▶ Exercise details
Please output the section of the listing below that opens with the line containing "Image resolution: width=480, height=2576." and closes with the line containing "Antidiskriminierung (136, 2079)", exactly and with nothing else.

▶ Dataset entries
-- Opening Marker --

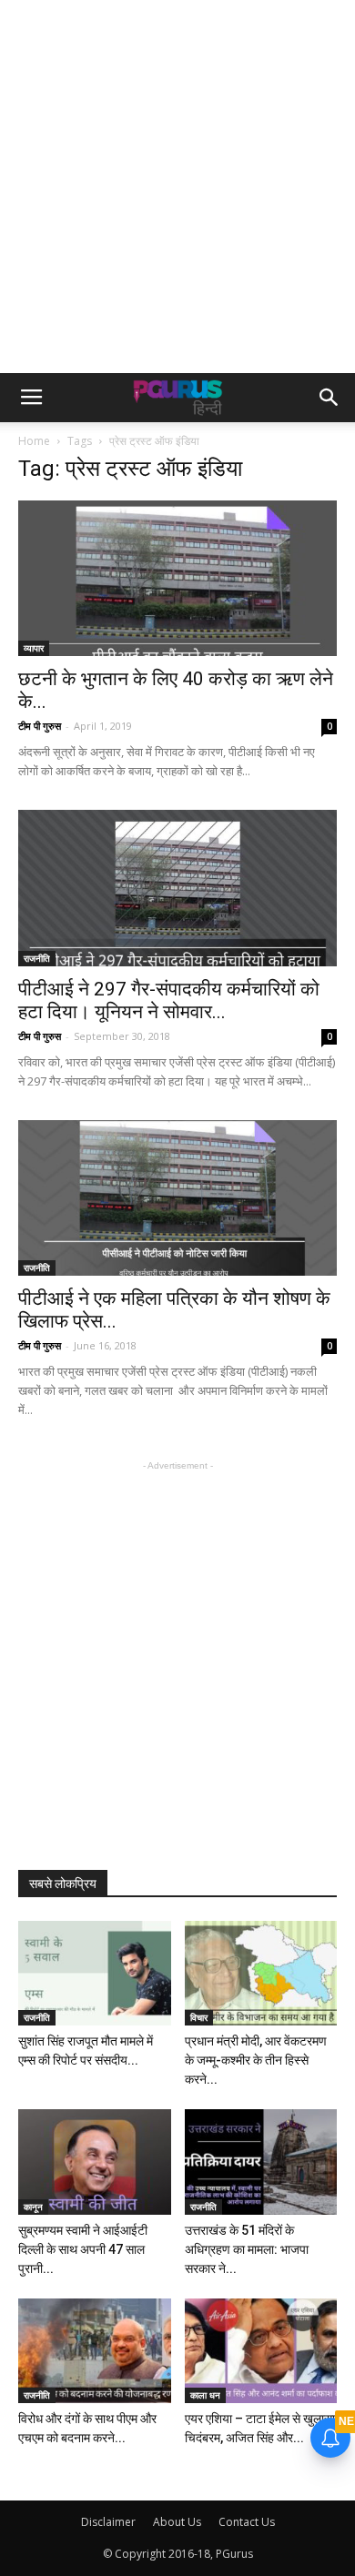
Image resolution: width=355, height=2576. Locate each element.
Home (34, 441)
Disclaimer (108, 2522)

-- Closing Marker --
-- Opening Marker --

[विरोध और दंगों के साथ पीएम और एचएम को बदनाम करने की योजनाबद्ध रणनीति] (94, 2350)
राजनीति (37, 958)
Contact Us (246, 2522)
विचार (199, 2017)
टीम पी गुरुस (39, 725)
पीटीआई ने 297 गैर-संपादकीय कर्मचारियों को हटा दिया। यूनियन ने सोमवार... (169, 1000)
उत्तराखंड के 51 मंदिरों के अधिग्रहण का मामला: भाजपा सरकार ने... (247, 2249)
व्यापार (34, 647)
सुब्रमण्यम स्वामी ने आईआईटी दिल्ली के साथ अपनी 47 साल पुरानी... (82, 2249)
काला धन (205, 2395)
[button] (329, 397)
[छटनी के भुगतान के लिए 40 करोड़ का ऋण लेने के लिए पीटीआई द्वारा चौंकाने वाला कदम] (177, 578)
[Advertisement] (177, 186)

-- Closing Marker --
-- Opening Marker --

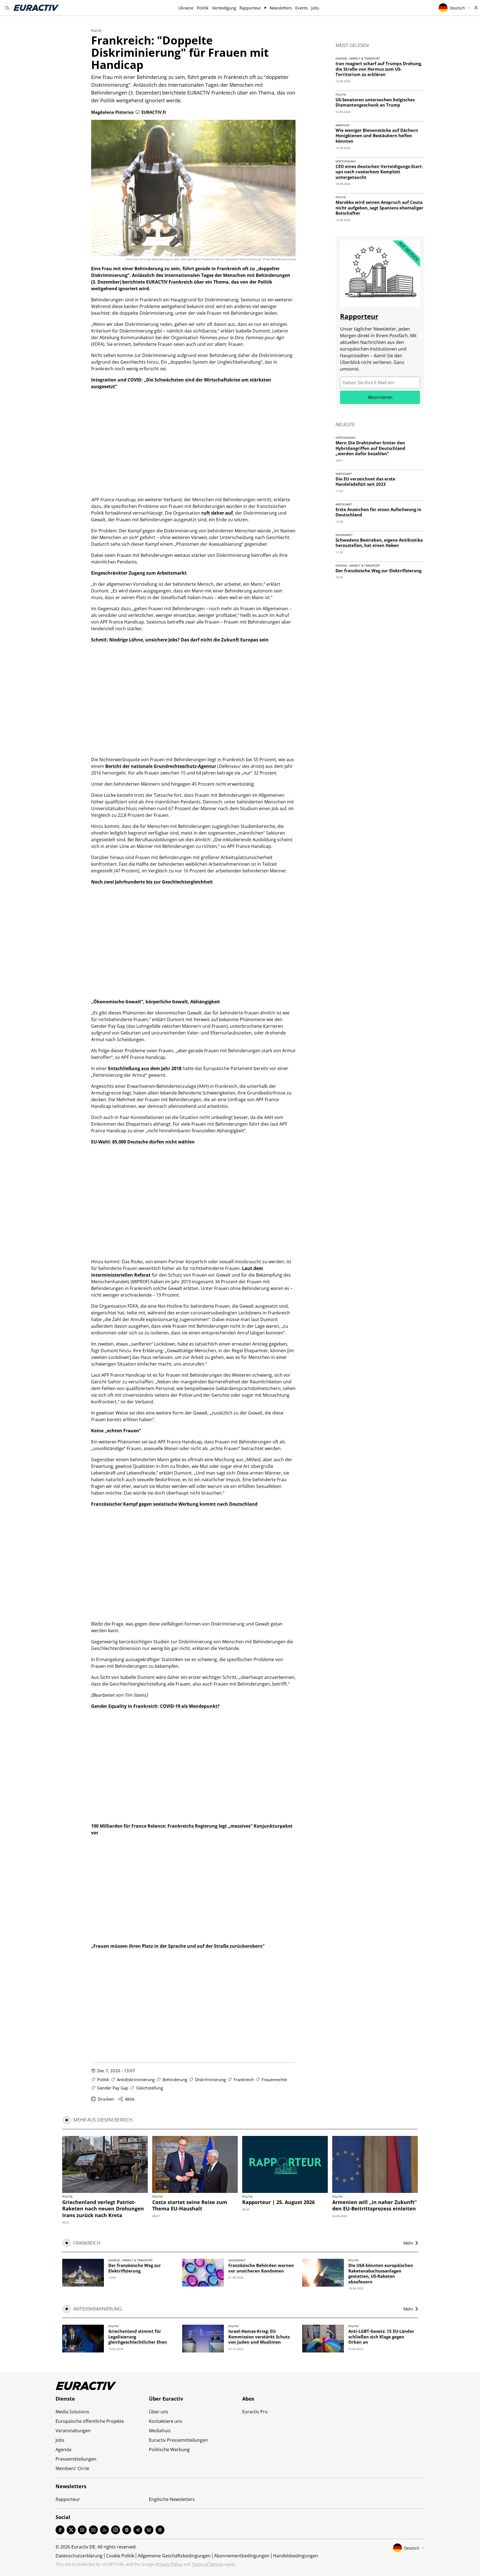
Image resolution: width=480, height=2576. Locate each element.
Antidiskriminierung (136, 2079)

-- Closing Marker --

▶ Answer to this task
Image resolution: width=480, height=2576. Locate each element.
Antidiskriminierung (136, 2079)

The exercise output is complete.